On Tue Nov 26, 2024 at 9:40 AM GMT, Jan Beulich wrote:
> On 25.11.2024 19:51, Alejandro Vallejo wrote:
> > On Mon Nov 25, 2024 at 12:05 PM GMT, Jan Beulich wrote:
> >> On 15.11.2024 12:51, Alejandro Vallejo wrote:
> >>> Describe sysctl/readconsole as a TOML specification, remove old
> >>> hand-coded version and replace it with autogenerated file.
> >>>
> >>> While at it, transform the console driver to use uint8_t rather than
> >>> char in order to mandate the type to be unsigned and ensure the ABI is
> >>> not defined with regards to C-specific types.
> >>
> >> Yet the derived C representation imo then should still be using char, not
> >> uint8_t.
> > 
> > There's 2 issued addressed by this patch.
> > 
> >   1. The removal of char from the external headers (and the Xen driver).
> >   2. The replacement of the existing struct by the autogenerated one.
> > 
> > (1) wants doing irrespective of (2). char has neither a fixed width nor a 
> > fixed
> > sign. Which is irrelevant for ABI purposes in this case because what we 
> > really
> > meant is "give me a pointer" in this hypercall, but it may be important in
> > other cases.
> > 
> > IOW, char should've never made it to the definition of the public ABI, and 
> > I'm
> > merely taking the chance to take it out. Happy to extract this patch and 
> > send
> > it separately.
>
> Well, work towards fully getting char out of the public headers may indeed be
> worthwhile.

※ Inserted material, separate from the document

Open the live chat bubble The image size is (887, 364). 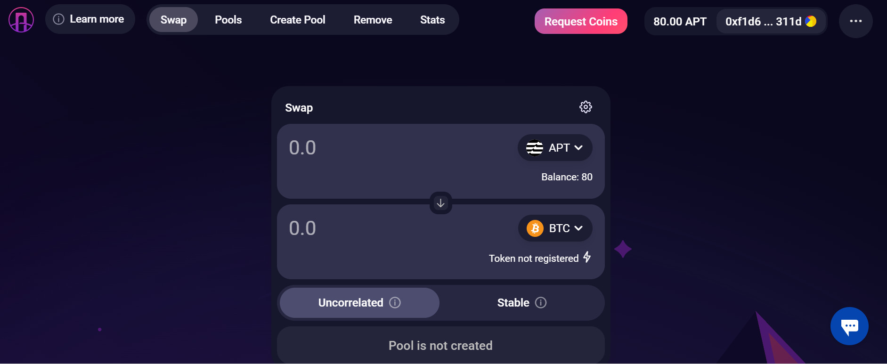coord(849,326)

Otoh with char being the basic addressing granularity, I think
> the ABI is pretty much tied to sizeof(char) == 1, imo limiting the
> worthwhile-ness quite a bit.

Let me put it another way. If I were to create a separate patch stripping char
and using uint8_t instead, what are my chances of getting an Acked-by? Or not a
NAK, at least. (there's other maintainers that I need that from, but one step
at a time).

>
> Signed-ness of plain char doesn't really matter as long as it's used only for
> what really are characters (or strings thereof). And that looks the be pretty
> much the case throughout the public headers.

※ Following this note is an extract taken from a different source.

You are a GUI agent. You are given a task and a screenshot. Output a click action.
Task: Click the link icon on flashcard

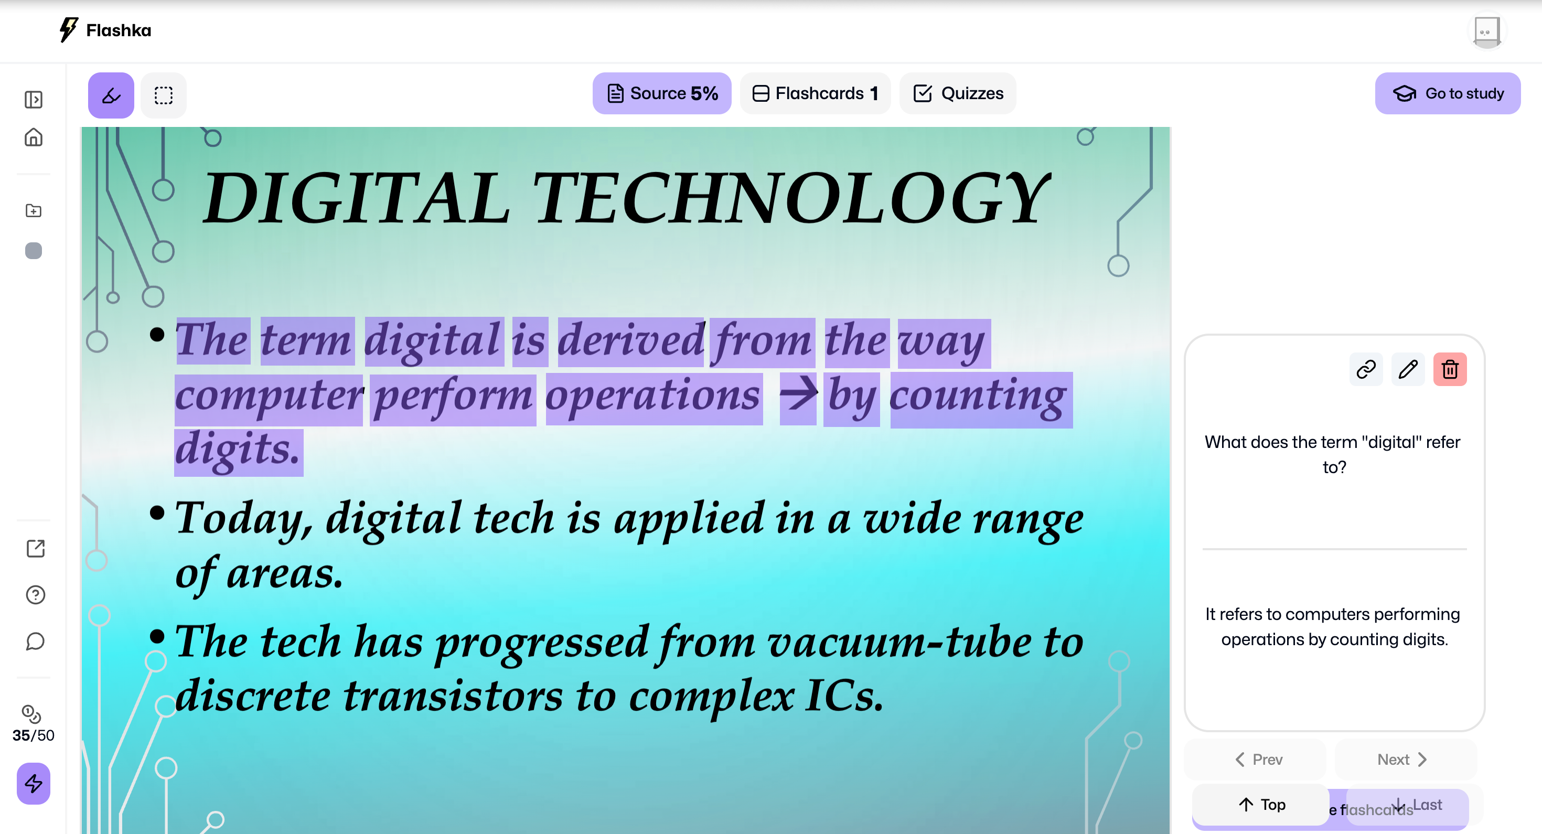[1365, 370]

Maybe. Still, as a general principle caller and callee ought to agree on size,
alignment and sign for every type. I'd rather not make exceptions for that
invariant unless truly well motivated. And in this case it's a case of
requiring trivial non-functional changes.

>
> >> In particular it would be a good sign if the Xen sources wouldn't
> >> need to change, unlike happens here (altering types of a few internals of
> >> the console machinery).
> > 
> > And that would be the case if Xen had uniform naming conventions and its ABI
> > was fully unambiguous. The process of uniformizing the naming convention and
> > disambiguating the ABI is bound to cause (non-functional) changes, mostly in
> > the naming conventions side of things.
> > 
> > Naming conventions can be _MOSTLY_ sorted by creating compat #defines and
> > typedefs that match the old types. I can do that, but note that even then 
> > some
> > code would have to change in order to i.e: s/struct OLD_NAME/NEW_NAME_T/
>
> Here we already disagree: I think we'd better avoid any typedef-s in the 
> public
> interface when they're not strictly needed (e.g. in order to declare 
> associated
> handles). Imo we simply shouldn't introduce more into the name space than
> actually required.

I really don't want to pollute the spec files with tidbits of how C happened to
case its identifiers originally.

> > If this is deemed important for backporting changes, I can do it for 
> > invasive
> > replacements, like the createdomain flags.
> > 
> > On the topic of changing types, The present case is an ABI inconsistency 
> > case.
> > My intention is to keep the ABI fixed as a matter of principle (if anything,
> > because the domU ABI cannot be changed). However, changing the way C 
> > represents
> > said ABI is a requirement if the current definition is ambiguous. In those
> > cases we ought to change C to ensure there's one and only one way of
> > interpreting it.
>
> I wonder what concrete cases of ambiguity you're thinking of here.
>

Anything where the size, alignment or sign of a type might not be up for
interpretation. This "char" case is one. So are things like xen_sysctl_meminfo
due to using raw uint64_t rather than uint64_aligned_t.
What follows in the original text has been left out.